* ABOUT THIS EXERCISE: Output the records that follow exactly as they are written.

* Saved data entries:

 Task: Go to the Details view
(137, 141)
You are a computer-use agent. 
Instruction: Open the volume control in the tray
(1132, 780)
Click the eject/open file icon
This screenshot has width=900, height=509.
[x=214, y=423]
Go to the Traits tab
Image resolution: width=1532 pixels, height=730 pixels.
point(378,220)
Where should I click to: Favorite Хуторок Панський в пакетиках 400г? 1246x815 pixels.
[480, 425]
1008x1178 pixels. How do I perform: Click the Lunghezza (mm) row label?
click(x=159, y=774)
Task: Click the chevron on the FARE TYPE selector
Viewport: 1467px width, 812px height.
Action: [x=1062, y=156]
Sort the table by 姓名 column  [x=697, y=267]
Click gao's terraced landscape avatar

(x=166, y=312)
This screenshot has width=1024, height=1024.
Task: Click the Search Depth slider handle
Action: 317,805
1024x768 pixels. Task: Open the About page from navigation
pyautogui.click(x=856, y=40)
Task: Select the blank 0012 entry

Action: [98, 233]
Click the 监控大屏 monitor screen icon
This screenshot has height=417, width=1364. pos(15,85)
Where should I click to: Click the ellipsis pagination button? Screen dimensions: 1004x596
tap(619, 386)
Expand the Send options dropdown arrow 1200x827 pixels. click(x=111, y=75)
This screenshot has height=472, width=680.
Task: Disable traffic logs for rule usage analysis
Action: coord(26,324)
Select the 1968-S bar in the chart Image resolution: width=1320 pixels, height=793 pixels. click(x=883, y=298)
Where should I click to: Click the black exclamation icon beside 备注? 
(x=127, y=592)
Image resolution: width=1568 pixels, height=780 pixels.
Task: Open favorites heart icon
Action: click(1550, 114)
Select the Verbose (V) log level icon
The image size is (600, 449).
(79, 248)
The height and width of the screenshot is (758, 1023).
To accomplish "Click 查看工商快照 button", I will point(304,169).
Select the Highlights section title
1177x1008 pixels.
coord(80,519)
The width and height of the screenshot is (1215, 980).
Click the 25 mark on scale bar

* RESULT FOR THIS EXERCISE:
 Task: Go to the Details view
(137, 141)
You are a computer-use agent. 
Instruction: Open the volume control in the tray
(1132, 780)
Click the eject/open file icon
This screenshot has width=900, height=509.
[x=214, y=423]
Go to the Traits tab
Image resolution: width=1532 pixels, height=730 pixels.
point(378,220)
Where should I click to: Favorite Хуторок Панський в пакетиках 400г? 1246x815 pixels.
[480, 425]
1008x1178 pixels. How do I perform: Click the Lunghezza (mm) row label?
click(x=159, y=774)
Task: Click the chevron on the FARE TYPE selector
Viewport: 1467px width, 812px height.
Action: [x=1062, y=156]
Sort the table by 姓名 column  [x=697, y=267]
Click gao's terraced landscape avatar

(x=166, y=312)
This screenshot has width=1024, height=1024.
Task: Click the Search Depth slider handle
Action: 317,805
1024x768 pixels. Task: Open the About page from navigation
pyautogui.click(x=856, y=40)
Task: Select the blank 0012 entry

Action: [98, 233]
Click the 监控大屏 monitor screen icon
This screenshot has height=417, width=1364. pos(15,85)
Where should I click to: Click the ellipsis pagination button? Screen dimensions: 1004x596
tap(619, 386)
Expand the Send options dropdown arrow 1200x827 pixels. click(x=111, y=75)
This screenshot has height=472, width=680.
Task: Disable traffic logs for rule usage analysis
Action: coord(26,324)
Select the 1968-S bar in the chart Image resolution: width=1320 pixels, height=793 pixels. click(x=883, y=298)
Where should I click to: Click the black exclamation icon beside 备注? 
(x=127, y=592)
Image resolution: width=1568 pixels, height=780 pixels.
Task: Open favorites heart icon
Action: click(1550, 114)
Select the Verbose (V) log level icon
The image size is (600, 449).
(79, 248)
The height and width of the screenshot is (758, 1023).
To accomplish "Click 查看工商快照 button", I will point(304,169).
Select the Highlights section title
1177x1008 pixels.
coord(80,519)
The width and height of the screenshot is (1215, 980).
Click the 25 mark on scale bar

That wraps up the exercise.